To the best of our knowledge, this is the first time that an MR-based attenuation correction method has been jointly validated with two different PET tracers. While the FDG PET images were only moderately affected by the inaccuracies at the border of the FOV of the original pseudo CTs [17], these inaccuracies had a major impact on the florbetapir PET images as they were normalised using the cerebellar grey matter. With the improvements proposed, CT images were more accurately synthesised at the borders of the FOV, which includes the cerebellum area, thus reducing the errors observed in the florbetapir PET images. Our validation showed that, for both tracers, the PET images were accurately corrected for attenuation.

The proposed method does not require the acquisition of PET analysis specific MRI sequences, such as Dixon or UTE, which means that the acquisition protocol can be entirely dedicated to clinically-relevant sequences. In this paper, we used T1 and T2 images as these sequences are usually acquired as part of many standard acquisition protocols, but the method could be extended to any combination of sequences providing enough structural information and structural contrast. The resolution of both the T1 and T2 images was high (1.1 mm isotropic), which might not always be the case in clinical practice. For example, if the resolution of the T2 image is lower than the resolution of the T1 image, its contribution to the synthesis process may be limited. The quality of the results obtained is likely to be between the quality reached when using two high-resolution images and the quality reached when only using one sequence.

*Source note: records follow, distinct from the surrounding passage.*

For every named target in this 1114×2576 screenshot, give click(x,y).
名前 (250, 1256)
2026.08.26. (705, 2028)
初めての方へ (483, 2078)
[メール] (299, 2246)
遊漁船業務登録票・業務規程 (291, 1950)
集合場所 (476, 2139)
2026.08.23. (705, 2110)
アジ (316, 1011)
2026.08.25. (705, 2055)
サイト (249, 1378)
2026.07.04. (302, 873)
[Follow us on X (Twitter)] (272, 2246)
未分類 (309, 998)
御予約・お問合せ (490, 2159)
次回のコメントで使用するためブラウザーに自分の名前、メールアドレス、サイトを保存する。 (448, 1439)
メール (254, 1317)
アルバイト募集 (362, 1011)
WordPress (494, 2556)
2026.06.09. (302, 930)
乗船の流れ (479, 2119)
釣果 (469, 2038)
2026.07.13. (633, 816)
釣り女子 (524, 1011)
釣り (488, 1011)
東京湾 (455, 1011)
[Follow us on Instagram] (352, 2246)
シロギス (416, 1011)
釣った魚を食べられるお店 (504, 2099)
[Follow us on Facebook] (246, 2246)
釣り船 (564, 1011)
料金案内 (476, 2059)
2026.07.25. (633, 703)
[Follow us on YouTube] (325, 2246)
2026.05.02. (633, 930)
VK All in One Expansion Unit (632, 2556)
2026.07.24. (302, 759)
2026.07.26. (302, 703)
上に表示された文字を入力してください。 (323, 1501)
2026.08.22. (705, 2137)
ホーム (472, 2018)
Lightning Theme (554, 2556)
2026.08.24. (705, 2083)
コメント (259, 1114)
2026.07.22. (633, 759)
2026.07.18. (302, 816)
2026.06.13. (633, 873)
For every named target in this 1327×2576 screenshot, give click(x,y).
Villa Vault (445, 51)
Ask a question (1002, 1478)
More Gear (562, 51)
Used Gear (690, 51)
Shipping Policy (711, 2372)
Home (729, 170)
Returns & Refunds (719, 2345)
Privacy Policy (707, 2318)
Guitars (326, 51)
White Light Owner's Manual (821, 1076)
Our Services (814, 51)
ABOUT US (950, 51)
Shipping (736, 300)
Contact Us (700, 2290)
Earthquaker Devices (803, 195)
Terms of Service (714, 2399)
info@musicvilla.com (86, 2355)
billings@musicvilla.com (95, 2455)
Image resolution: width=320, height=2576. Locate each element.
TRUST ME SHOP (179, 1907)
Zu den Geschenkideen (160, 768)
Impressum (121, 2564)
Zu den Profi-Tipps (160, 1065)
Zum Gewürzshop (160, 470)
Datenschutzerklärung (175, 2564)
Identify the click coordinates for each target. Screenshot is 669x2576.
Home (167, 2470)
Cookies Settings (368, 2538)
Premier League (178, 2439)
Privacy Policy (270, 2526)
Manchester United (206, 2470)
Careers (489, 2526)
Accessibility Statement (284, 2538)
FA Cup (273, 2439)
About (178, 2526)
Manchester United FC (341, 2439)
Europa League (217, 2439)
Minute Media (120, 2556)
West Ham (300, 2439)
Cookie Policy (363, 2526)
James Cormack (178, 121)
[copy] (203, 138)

The scope of applications of the proposed methodology exceeds the field of PET/MR. For example, μ-map synthesis methods can also be used to correct the PET images for attenuation when the radiation dose needs to be kept to a minimum, such as for paediatric subjects. Using an appropriate database, a pseudo CT could be synthesised from an MRI image acquired during a previous examination, then registered to the non corrected PET image and finally used to correct the PET data.

While we focused our work on brain applications using subjects who do not present unusual or highly abnormal skull anatomies, further experiments are required to validate the method on subjects with pathologies affecting regions critical for attenuation correction, such as the skull, and in other regions of the body. As long as the morphological variability is represented in the database and the registration between MRI pairs is sufficiently accurate, the technique could, in theory, be applied to other body parts. Furthermore, the inclusion of clinical information (patient’s gender, age, weight or ethnicity), as suggested by [32], could be used to improve the bone-density estimates.

Conclusion

This paper presents a validation on 18F-FDG and 18F-florbetapir PET tracers of an improved CT and attenuation map synthesis method based on the work by Burgos et al. [17]. The difference between the PET images corrected for attenuation with the CT-based μ-maps and the PET images corrected using the synthetic μ-maps is, on average, less than 2% for both tracers. The proposed method can be beneficial for clinical practice as it does not require the acquisition of task-specific MRI sequences.